An advanced mesoscale spring-mass model is used to mimic fabric surface motion. The fabric surface is represented by a high-quality triangular surface mesh. Both the tensile stiffness and the angular stiffness of each spring are determined by the material's Young's modulus and Poisson ratio, as well as the geometrical characteristics of the surface mesh. The spring-mass system is a nonlinear Ordinary Differential Equation (ODE) system solved by fourth order Runge-Kutta method. The model is shown to be numerically convergent under the constraint that the summation of points masses is constant.
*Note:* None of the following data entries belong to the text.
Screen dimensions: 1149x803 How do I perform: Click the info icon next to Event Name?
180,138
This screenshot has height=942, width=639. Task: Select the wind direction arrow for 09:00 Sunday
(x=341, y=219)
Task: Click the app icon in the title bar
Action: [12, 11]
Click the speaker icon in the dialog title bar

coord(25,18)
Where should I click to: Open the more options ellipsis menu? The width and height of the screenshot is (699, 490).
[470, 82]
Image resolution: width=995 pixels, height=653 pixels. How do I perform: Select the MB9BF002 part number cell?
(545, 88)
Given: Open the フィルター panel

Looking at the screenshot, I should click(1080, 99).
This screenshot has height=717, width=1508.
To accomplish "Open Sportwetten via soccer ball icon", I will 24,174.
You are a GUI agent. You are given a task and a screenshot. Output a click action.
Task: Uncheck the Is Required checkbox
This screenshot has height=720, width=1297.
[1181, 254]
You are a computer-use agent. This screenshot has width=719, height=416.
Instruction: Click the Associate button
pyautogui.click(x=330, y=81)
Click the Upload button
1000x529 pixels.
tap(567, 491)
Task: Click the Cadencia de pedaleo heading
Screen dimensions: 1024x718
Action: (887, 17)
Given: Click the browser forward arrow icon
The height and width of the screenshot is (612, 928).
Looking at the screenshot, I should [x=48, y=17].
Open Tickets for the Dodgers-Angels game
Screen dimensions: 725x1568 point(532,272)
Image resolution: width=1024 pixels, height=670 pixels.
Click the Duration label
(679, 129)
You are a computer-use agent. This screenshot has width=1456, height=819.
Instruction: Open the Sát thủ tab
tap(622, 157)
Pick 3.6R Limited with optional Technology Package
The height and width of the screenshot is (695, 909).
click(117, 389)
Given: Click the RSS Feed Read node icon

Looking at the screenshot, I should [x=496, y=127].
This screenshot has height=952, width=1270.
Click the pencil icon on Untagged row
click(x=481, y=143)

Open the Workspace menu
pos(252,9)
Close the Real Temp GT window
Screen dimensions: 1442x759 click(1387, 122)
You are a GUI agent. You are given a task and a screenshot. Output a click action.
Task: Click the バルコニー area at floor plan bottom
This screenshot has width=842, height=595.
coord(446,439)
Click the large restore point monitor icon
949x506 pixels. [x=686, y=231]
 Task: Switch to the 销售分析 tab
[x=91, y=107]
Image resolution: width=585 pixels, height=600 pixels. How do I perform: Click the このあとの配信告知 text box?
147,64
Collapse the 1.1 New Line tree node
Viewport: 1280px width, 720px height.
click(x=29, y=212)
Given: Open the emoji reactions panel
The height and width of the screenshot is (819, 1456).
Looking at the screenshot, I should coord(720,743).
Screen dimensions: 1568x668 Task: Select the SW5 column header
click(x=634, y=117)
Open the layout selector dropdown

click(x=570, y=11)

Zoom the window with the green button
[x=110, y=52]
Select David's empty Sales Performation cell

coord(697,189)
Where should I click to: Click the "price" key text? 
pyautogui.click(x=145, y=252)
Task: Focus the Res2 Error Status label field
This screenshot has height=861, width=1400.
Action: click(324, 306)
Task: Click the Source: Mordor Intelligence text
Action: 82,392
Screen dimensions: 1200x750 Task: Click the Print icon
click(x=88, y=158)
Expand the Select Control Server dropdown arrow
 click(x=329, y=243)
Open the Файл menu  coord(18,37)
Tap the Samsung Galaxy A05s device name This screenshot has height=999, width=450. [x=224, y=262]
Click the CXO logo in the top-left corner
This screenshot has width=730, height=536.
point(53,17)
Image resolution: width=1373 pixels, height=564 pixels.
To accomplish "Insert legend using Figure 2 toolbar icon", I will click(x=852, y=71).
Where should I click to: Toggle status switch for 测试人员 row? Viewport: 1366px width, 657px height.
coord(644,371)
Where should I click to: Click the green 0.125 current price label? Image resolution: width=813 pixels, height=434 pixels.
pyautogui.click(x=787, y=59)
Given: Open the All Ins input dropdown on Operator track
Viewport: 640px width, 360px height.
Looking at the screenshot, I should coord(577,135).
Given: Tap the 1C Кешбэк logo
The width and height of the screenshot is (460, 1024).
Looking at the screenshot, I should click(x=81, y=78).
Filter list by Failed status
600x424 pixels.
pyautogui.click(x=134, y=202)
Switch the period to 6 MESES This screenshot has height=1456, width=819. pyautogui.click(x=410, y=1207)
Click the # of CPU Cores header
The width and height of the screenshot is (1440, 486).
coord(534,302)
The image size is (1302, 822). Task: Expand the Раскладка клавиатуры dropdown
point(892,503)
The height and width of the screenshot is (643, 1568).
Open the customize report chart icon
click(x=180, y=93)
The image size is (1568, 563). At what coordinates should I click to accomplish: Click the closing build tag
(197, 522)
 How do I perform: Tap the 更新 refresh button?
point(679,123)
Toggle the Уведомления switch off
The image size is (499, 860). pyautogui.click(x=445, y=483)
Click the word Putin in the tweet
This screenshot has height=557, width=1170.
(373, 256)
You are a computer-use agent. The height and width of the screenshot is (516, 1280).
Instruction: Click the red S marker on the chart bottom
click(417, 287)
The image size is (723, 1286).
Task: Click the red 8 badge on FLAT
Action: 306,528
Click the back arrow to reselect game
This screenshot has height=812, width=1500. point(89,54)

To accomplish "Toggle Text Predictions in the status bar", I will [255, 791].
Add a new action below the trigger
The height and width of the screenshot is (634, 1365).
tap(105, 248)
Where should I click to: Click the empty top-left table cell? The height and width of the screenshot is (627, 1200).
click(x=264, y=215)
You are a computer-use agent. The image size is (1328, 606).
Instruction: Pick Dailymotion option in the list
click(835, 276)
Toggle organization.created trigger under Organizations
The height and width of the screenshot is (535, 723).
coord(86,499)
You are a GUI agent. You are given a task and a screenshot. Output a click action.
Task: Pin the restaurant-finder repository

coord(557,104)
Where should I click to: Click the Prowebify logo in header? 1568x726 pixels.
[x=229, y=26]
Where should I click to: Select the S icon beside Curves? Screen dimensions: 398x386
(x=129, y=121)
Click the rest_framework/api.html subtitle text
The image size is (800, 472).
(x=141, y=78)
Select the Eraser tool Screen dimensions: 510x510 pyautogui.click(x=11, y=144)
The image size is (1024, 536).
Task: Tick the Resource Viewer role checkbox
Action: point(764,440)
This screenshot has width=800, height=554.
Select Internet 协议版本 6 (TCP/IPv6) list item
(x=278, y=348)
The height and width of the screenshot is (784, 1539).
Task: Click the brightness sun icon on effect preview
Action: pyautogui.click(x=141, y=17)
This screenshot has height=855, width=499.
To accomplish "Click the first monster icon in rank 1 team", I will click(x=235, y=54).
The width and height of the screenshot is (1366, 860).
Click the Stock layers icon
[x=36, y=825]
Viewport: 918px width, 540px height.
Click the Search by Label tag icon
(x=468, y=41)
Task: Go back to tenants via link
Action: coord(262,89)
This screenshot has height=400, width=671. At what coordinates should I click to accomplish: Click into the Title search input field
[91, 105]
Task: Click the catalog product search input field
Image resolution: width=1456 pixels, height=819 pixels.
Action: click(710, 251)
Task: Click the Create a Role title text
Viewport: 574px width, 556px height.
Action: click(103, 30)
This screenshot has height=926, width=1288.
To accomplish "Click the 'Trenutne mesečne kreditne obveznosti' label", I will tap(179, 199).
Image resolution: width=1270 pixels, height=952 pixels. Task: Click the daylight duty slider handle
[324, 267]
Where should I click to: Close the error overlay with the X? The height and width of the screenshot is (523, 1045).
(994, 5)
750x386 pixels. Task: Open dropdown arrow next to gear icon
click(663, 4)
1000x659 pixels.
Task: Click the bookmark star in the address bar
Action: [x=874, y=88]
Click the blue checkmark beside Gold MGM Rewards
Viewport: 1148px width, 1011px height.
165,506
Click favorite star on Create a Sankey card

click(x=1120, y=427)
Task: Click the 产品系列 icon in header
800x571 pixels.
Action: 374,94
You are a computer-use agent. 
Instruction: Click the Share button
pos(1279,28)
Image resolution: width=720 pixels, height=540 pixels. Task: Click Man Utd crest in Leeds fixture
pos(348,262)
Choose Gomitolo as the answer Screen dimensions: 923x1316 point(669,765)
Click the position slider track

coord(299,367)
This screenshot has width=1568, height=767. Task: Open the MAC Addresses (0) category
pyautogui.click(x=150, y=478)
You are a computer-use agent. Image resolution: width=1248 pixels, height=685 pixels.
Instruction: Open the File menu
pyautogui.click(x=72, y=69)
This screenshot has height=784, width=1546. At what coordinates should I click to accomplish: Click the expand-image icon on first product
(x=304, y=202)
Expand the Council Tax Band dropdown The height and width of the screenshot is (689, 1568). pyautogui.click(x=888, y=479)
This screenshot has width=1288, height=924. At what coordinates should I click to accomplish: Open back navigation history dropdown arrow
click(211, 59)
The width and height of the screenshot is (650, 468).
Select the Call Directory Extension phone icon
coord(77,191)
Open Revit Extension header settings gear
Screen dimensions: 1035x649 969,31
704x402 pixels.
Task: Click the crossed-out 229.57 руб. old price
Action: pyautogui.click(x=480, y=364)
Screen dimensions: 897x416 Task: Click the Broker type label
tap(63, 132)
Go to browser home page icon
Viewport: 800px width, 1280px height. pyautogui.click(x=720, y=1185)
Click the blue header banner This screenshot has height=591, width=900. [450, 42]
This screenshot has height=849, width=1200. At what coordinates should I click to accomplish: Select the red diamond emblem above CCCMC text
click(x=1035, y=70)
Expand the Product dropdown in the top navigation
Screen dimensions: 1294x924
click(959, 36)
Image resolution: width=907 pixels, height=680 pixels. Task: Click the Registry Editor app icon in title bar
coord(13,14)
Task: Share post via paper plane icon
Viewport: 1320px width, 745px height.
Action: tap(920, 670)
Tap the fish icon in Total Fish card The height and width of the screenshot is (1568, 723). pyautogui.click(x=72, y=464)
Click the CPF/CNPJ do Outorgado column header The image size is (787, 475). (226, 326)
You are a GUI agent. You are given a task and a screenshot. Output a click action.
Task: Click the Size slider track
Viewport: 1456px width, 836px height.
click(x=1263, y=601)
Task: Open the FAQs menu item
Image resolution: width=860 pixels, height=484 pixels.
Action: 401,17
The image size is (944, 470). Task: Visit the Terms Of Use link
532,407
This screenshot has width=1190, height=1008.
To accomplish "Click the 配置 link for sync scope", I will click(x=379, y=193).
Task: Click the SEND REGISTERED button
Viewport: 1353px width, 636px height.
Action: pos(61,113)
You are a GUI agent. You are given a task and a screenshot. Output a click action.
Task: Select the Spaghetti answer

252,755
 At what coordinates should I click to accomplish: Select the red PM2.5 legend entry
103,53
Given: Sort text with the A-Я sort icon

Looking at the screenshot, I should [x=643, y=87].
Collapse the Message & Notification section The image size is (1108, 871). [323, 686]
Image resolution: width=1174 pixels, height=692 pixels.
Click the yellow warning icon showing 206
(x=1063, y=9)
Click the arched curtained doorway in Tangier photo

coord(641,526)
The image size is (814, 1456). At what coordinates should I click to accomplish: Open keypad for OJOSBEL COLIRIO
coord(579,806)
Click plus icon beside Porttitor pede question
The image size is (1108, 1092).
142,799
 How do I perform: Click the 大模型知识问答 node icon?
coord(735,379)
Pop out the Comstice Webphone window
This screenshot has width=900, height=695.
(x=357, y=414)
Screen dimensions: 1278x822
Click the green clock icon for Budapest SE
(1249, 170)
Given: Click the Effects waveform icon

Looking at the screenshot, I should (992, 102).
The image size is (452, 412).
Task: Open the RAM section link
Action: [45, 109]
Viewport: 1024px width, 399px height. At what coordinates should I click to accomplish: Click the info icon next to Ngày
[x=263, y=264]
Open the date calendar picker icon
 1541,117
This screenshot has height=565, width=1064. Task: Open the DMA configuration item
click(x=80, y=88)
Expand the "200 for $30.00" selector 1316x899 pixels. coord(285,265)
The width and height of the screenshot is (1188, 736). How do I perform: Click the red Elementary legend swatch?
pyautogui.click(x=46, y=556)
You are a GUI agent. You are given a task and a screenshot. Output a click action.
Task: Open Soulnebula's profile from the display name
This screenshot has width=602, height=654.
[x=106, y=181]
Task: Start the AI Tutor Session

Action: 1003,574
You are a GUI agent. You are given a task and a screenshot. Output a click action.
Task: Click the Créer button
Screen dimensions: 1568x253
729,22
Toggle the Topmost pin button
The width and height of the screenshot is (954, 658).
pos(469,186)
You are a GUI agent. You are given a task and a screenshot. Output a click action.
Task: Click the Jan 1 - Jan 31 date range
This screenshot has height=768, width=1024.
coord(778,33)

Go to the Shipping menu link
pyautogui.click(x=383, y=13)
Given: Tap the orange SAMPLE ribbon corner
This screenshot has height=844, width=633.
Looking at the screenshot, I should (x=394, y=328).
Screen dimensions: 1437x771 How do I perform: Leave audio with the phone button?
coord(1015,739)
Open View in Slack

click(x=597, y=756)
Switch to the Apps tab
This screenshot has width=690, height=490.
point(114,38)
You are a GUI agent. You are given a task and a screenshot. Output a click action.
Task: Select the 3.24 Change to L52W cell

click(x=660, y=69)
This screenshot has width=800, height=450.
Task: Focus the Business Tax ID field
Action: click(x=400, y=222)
Through coupling with an incompressible fluid solver and the front tracking method, the spring-mass model is applied to the simulation of the dynamic phenomenon of parachute inflation. Complex validation simulations conclude the effort via drag force comparisons with experiments. Three applications of Graphics Processing Unit (GPU)-based algorithms for high performance computation of mathematical models were reported. Using one GPU device in the solving of the spring-mass system, we have achieved 6x speedup. In the second set of simulations, the system of one-dimensional gas dynamics equations is solved by the Weighted Essentially Non-Oscillatory (WENO) scheme; the GPU code is 7-20x faster than the pure CPU code. In the last case, a GPU enhanced numerical algorithm for American option pricing under the generalized hyperbolic distribution is studied. We have achieved 2x speedup for pricing single option and 400x speedup for multiple options.